Auf dem Campingplatz kommt morgens ein Bäckerwagen – also schnell Brötchen für uns geholt und gefrühstückt.

Dann ging es endlich los: von 09:00 Uhr – 14:00 Uhr haben wir den Playmobil Funpark besucht.

Charmant an dem Park empfanden wir, dass alles „analog“ ist. Der Park ist wie ein großer Spielplatz angelegt – alles was fährt, muss durch die eigene Muskelkraft angetrieben werden.

Besonders gut gefallen hat Lenn das Diamanten suchen im Sand, der Wasserkanal und das HOB-Center.

Das HOB-Center ist ein überdachtes Gebäude mit Restaurants, Cafes und einer Spielwelt, in der alle (oder viele) aktuellen Sets mehrfach aufgebaut sind und bespielt werden können.

Somit konnten wir zusammen Mittag essen und anschließen in Ruhe einen Kaffee trinken und Lenn die Spielwelt erforschen.

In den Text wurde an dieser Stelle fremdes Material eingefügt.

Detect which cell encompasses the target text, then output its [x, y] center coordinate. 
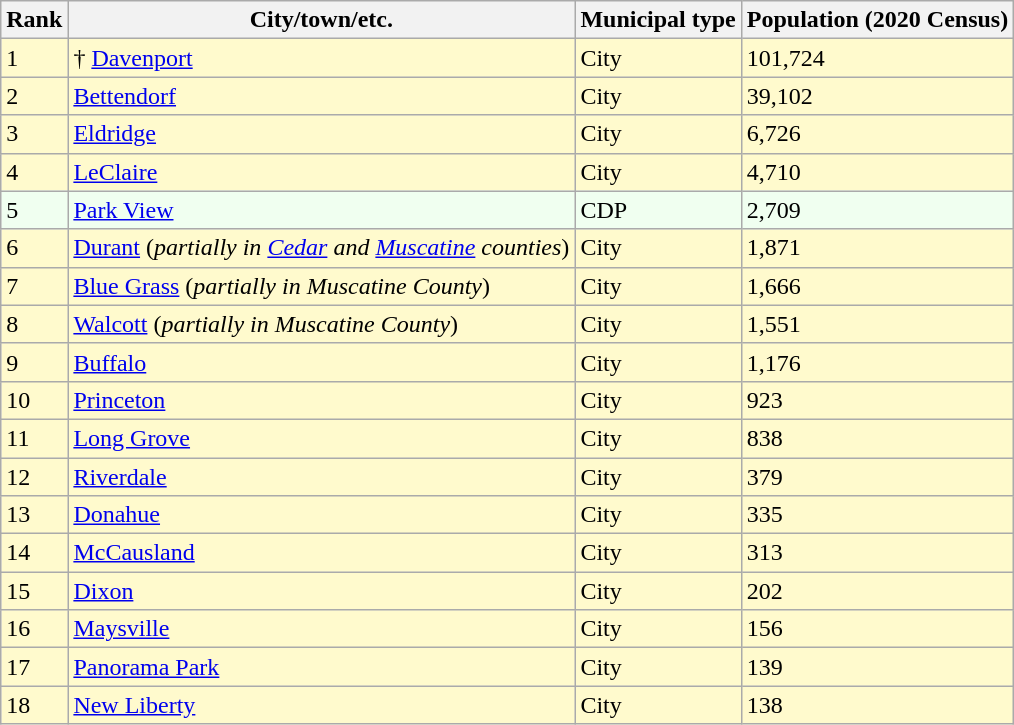
City/town/etc. [322, 20]
Park View [322, 210]
2 [34, 96]
Bettendorf [322, 96]
16 [34, 629]
Eldridge [322, 134]
17 [34, 667]
Municipal type [658, 20]
Rank [34, 20]
9 [34, 362]
335 [877, 515]
LeClaire [322, 172]
Panorama Park [322, 667]
1 [34, 58]
Population (2020 Census) [877, 20]
1,176 [877, 362]
156 [877, 629]
101,724 [877, 58]
4 [34, 172]
Blue Grass (partially in Muscatine County) [322, 286]
14 [34, 553]
11 [34, 438]
923 [877, 400]
15 [34, 591]
Durant (partially in Cedar and Muscatine counties) [322, 248]
139 [877, 667]
5 [34, 210]
10 [34, 400]
Princeton [322, 400]
838 [877, 438]
Walcott (partially in Muscatine County) [322, 324]
New Liberty [322, 705]
4,710 [877, 172]
39,102 [877, 96]
12 [34, 477]
2,709 [877, 210]
18 [34, 705]
Maysville [322, 629]
8 [34, 324]
Riverdale [322, 477]
† Davenport [322, 58]
1,871 [877, 248]
6,726 [877, 134]
313 [877, 553]
138 [877, 705]
Long Grove [322, 438]
379 [877, 477]
202 [877, 591]
3 [34, 134]
Buffalo [322, 362]
McCausland [322, 553]
1,551 [877, 324]
13 [34, 515]
6 [34, 248]
CDP [658, 210]
1,666 [877, 286]
7 [34, 286]
Dixon [322, 591]
Donahue [322, 515]
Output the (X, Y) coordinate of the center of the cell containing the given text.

Nach dem Mittagessen war der Park richtig voll – beim Diamanten sammeln konnte man kein Bein mehr an die Erde bekommen und auch an den anderen Attraktionen war es nicht anders.

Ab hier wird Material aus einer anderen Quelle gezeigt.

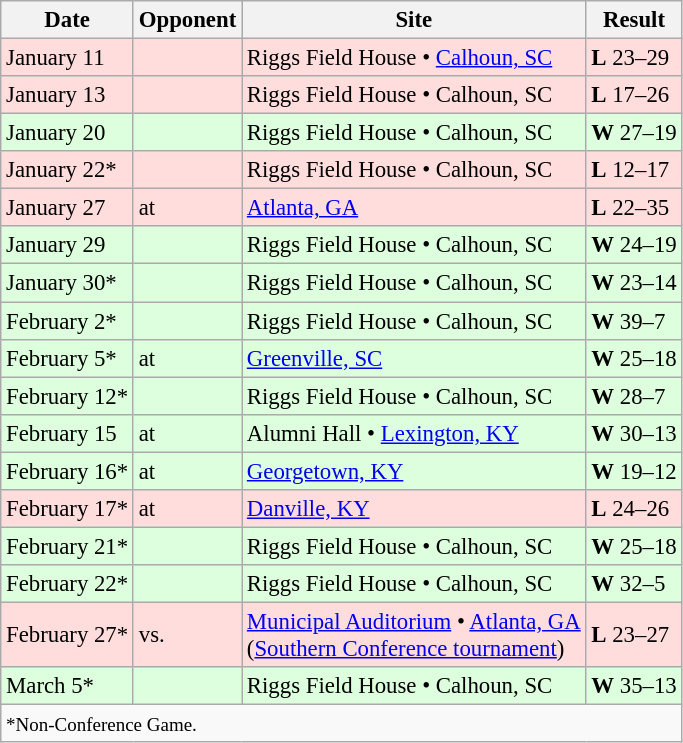
W 23–14 (634, 283)
Danville, KY (414, 509)
Greenville, SC (414, 358)
January 29 (68, 245)
L 24–26 (634, 509)
vs. (187, 634)
W 28–7 (634, 396)
February 5* (68, 358)
Opponent (187, 20)
Georgetown, KY (414, 471)
Atlanta, GA (414, 208)
Date (68, 20)
Site (414, 20)
February 17* (68, 509)
W 32–5 (634, 584)
L 17–26 (634, 95)
L 22–35 (634, 208)
W 35–13 (634, 686)
Municipal Auditorium • Atlanta, GA(Southern Conference tournament) (414, 634)
January 13 (68, 95)
L 12–17 (634, 170)
W 30–13 (634, 433)
L 23–27 (634, 634)
Result (634, 20)
February 22* (68, 584)
W 19–12 (634, 471)
January 30* (68, 283)
January 20 (68, 133)
February 15 (68, 433)
W 24–19 (634, 245)
January 11 (68, 58)
March 5* (68, 686)
*Non-Conference Game. (342, 724)
February 21* (68, 546)
January 22* (68, 170)
February 12* (68, 396)
Alumni Hall • Lexington, KY (414, 433)
February 27* (68, 634)
January 27 (68, 208)
W 39–7 (634, 321)
February 16* (68, 471)
W 27–19 (634, 133)
L 23–29 (634, 58)
February 2* (68, 321)
Determine the [X, Y] coordinate at the center of the cell enclosing the given text.  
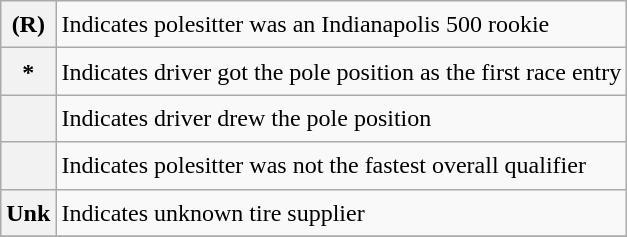
Indicates driver got the pole position as the first race entry [342, 72]
Indicates polesitter was not the fastest overall qualifier [342, 166]
(R) [28, 24]
Indicates driver drew the pole position [342, 118]
Indicates unknown tire supplier [342, 212]
Indicates polesitter was an Indianapolis 500 rookie [342, 24]
* [28, 72]
Unk [28, 212]
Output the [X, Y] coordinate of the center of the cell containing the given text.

Aber bei Lenn war eh so langsam die „Puste raus“ und wir haben zum Abschluß den Playmobil-Store besucht.
Somit wurde ein Teil des ersparten und geschenkten Urlaubsgeld direkt in „Dragons“ umgesetzt.

Camping Playmobil Funpark

Wetter:
Bewölkt aber trocken – also ideal für den Besuch im Playmobil Funpark.

Fazit Tag 2:
Der Playmobil Funpark ist unserer Meinung nach absolut zu empfehlen. Für den Besuch reicht ein Tag und man hat am Ende nicht das Gefühl, dass man was verpasst hat.